- [Exercise requirements]:
Going through the data below, please show each line containing the string "will".

━━ Data for this exercise

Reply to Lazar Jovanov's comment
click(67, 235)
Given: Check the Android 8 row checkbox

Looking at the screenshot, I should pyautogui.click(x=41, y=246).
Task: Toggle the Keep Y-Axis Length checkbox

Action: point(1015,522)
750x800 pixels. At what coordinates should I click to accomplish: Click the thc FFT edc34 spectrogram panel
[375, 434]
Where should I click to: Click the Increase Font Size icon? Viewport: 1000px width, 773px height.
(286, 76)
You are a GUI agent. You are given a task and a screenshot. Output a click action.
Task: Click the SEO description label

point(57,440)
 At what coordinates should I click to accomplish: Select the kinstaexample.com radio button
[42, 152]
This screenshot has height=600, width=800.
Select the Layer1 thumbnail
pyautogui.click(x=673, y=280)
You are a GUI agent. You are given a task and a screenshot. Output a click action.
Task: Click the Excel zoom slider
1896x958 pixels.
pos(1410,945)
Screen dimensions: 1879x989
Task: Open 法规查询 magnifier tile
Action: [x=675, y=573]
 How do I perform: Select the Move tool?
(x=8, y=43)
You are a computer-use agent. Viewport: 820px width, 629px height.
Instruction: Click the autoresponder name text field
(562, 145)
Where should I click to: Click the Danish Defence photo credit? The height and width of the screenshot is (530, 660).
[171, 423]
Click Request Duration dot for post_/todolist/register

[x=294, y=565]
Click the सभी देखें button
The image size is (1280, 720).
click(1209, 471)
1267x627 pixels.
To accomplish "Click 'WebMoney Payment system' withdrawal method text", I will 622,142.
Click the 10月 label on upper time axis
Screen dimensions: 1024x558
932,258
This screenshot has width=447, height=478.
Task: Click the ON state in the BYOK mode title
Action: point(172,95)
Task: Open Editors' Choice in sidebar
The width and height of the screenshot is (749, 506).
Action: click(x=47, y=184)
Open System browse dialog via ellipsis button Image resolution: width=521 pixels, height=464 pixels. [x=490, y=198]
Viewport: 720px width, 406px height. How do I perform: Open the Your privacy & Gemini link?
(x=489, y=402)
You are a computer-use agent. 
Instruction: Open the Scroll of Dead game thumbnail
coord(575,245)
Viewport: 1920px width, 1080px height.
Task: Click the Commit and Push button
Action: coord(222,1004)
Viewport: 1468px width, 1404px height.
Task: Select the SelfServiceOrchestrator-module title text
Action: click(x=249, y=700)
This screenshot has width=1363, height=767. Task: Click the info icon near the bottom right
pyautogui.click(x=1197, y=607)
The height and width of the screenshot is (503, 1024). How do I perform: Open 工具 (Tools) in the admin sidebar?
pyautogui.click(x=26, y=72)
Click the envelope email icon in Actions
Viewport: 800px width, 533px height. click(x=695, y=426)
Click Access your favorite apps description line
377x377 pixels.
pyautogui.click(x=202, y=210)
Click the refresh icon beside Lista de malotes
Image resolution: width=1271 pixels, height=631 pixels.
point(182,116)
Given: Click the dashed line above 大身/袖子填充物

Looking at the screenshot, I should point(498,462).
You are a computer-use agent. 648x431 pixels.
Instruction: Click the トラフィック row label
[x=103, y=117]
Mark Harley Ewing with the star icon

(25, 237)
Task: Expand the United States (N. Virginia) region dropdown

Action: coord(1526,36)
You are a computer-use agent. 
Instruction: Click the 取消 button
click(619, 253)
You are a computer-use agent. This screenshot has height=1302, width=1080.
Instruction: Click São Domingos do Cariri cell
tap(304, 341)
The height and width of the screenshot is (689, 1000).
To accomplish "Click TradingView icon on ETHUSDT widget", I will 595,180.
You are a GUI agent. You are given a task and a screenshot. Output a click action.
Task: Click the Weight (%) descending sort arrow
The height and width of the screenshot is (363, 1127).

━━━━

- [Response below]:
To accomplish "Click 'WebMoney Payment system' withdrawal method text", I will 622,142.
To accomplish "Click TradingView icon on ETHUSDT widget", I will 595,180.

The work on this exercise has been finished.